[Task objective]:
Return every line of the material below as a JSON list of strings, one string per line, leaving out blank lines.

[Some material]

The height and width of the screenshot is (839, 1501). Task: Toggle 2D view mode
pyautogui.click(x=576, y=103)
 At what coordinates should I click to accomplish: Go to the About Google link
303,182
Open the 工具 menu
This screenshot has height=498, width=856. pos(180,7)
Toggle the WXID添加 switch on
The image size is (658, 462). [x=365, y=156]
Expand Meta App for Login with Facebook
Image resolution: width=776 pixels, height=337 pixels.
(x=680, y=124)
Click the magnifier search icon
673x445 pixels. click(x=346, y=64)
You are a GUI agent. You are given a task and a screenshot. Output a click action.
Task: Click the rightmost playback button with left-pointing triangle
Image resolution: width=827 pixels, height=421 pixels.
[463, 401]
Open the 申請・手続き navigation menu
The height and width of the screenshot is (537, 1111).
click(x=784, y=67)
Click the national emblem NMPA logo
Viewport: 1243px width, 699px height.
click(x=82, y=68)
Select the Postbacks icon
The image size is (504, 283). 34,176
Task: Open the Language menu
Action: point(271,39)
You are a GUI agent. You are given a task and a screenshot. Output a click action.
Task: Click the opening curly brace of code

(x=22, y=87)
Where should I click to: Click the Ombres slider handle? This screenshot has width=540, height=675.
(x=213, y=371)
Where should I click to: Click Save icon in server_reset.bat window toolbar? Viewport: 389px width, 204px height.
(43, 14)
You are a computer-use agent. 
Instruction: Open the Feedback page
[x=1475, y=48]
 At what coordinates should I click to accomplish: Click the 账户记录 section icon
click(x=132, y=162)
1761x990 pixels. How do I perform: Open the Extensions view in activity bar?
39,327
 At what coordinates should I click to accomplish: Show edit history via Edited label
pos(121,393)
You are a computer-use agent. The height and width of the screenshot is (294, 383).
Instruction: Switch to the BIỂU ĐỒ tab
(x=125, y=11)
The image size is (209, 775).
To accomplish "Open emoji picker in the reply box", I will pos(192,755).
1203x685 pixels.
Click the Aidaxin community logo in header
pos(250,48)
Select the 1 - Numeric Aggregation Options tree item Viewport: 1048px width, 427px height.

[Solution to this task]:
[
  "The height and width of the screenshot is (839, 1501). Task: Toggle 2D view mode",
  "pyautogui.click(x=576, y=103)",
  " At what coordinates should I click to accomplish: Go to the About Google link",
  "303,182",
  "Open the 工具 menu",
  "This screenshot has height=498, width=856. pos(180,7)",
  "Toggle the WXID添加 switch on",
  "The image size is (658, 462). [x=365, y=156]",
  "Expand Meta App for Login with Facebook",
  "Image resolution: width=776 pixels, height=337 pixels.",
  "(x=680, y=124)",
  "Click the magnifier search icon",
  "673x445 pixels. click(x=346, y=64)",
  "You are a GUI agent. You are given a task and a screenshot. Output a click action.",
  "Task: Click the rightmost playback button with left-pointing triangle",
  "Image resolution: width=827 pixels, height=421 pixels.",
  "[463, 401]",
  "Open the 申請・手続き navigation menu",
  "The height and width of the screenshot is (537, 1111).",
  "click(x=784, y=67)",
  "Click the national emblem NMPA logo",
  "Viewport: 1243px width, 699px height.",
  "click(x=82, y=68)",
  "Select the Postbacks icon",
  "The image size is (504, 283). 34,176",
  "Task: Open the Language menu",
  "Action: point(271,39)",
  "You are a GUI agent. You are given a task and a screenshot. Output a click action.",
  "Task: Click the opening curly brace of code",
  "(x=22, y=87)",
  "Where should I click to: Click the Ombres slider handle? This screenshot has width=540, height=675.",
  "(x=213, y=371)",
  "Where should I click to: Click Save icon in server_reset.bat window toolbar? Viewport: 389px width, 204px height.",
  "(43, 14)",
  "You are a computer-use agent. ",
  "Instruction: Open the Feedback page",
  "[x=1475, y=48]",
  " At what coordinates should I click to accomplish: Click the 账户记录 section icon",
  "click(x=132, y=162)",
  "1761x990 pixels. How do I perform: Open the Extensions view in activity bar?",
  "39,327",
  " At what coordinates should I click to accomplish: Show edit history via Edited label",
  "pos(121,393)",
  "You are a computer-use agent. The height and width of the screenshot is (294, 383).",
  "Instruction: Switch to the BIỂU ĐỒ tab",
  "(x=125, y=11)",
  "The image size is (209, 775).",
  "To accomplish \"Open emoji picker in the reply box\", I will pos(192,755).",
  "1203x685 pixels.",
  "Click the Aidaxin community logo in header",
  "pos(250,48)",
  "Select the 1 - Numeric Aggregation Options tree item Viewport: 1048px width, 427px height."
]